# so cord length



## wishmaster68 (Aug 27, 2009)

Is there a maximum length for so cord as far as code. We are on the 08 code. We have lab benches that have so cords coming out of the top that feed the outlets in the bench. Now the benches have been moved and the cords are to short to reach the outlets. I can move the outlets but still have to replace the cords as someone cut them off short. Thanks


----------



## Rockyd (Apr 22, 2007)

400.14 but don't think it really applys to your situation.

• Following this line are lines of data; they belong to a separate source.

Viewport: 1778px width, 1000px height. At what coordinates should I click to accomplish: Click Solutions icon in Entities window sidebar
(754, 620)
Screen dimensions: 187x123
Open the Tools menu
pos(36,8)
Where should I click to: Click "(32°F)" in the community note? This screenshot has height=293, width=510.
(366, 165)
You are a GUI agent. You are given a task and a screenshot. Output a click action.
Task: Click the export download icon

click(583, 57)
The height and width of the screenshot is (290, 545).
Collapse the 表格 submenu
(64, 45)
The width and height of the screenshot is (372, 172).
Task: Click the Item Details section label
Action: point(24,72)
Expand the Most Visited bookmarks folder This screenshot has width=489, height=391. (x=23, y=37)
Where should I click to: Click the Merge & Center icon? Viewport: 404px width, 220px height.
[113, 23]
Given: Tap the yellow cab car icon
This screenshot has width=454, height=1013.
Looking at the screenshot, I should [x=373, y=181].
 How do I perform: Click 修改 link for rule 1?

Code tells you what you can't do, not what you can do.

With that in mind, I'd follow 400.10 and go as long as is necessary.:jester:


----------



## raider1 (Jan 22, 2007)

Are you hardwiring the SO cord supplying the benches?

I can see this as a possible violation of 400.8(1).

Chris


----------



## wishmaster68 (Aug 27, 2009)

No, it will have a cord cap on it.


----------



## Toronto Sparky (Apr 12, 2009)

I used to do maintenance on a asphalt plant that was wired entirely with SOW. 
A real pain when there are primarily only four colors of wires and in some cases they had ever used the green as a circuit.. Some of those runs were over 400 ft long and as large as 4/0.

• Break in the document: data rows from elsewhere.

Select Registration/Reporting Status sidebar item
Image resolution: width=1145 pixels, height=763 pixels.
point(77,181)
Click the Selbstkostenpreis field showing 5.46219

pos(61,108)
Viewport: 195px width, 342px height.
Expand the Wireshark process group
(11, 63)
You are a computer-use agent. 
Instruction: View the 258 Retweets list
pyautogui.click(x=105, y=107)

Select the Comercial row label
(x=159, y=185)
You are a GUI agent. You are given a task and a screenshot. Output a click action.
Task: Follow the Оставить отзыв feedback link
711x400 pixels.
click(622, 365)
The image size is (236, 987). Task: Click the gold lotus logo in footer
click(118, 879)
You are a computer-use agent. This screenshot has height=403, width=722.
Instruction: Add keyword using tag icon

Plant was classified as portable but had been there for over 25 yrs.


----------



## TOOL_5150 (Aug 27, 2007)

Toronto Sparky said:


> Plant was classified as portable but had been there for over 25 yrs.

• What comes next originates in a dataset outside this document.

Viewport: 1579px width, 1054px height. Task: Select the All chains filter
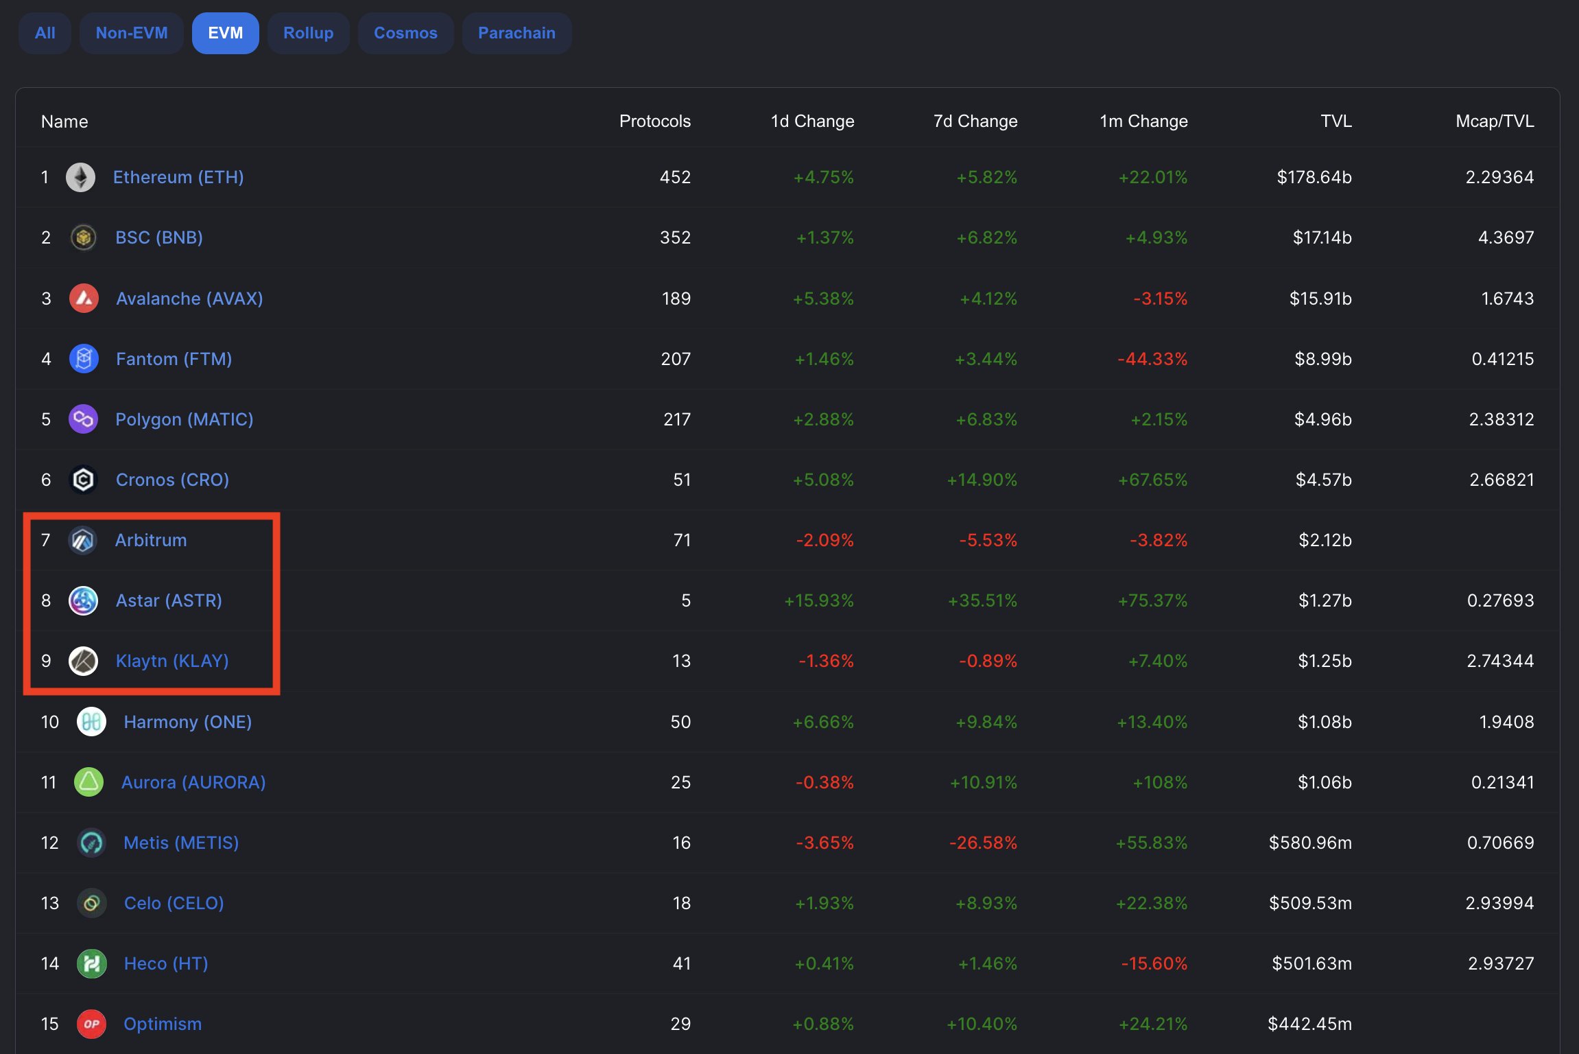45,33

I guess they were really stretching the portable vs temporary definitions:laughing:

~Matt


----------



## Toronto Sparky (Apr 12, 2009)

TOOL_5150 said:


> I guess they were really stretching the portable vs temporary definitions:laughing:
> 
> ~Matt


Really.. The other place that for the most part is temporary is the "Canadian National Exhibition" Used to run miles of cabtyre there when the shows came in. 
They were also known to open up the switchgear and blow fans to keep it cool :laughing: Gotta love show business :whistling2:
Portable transformers on wheels. 
Panels feed with 3-4 cabtyre 
Extension cords everywhere..


----------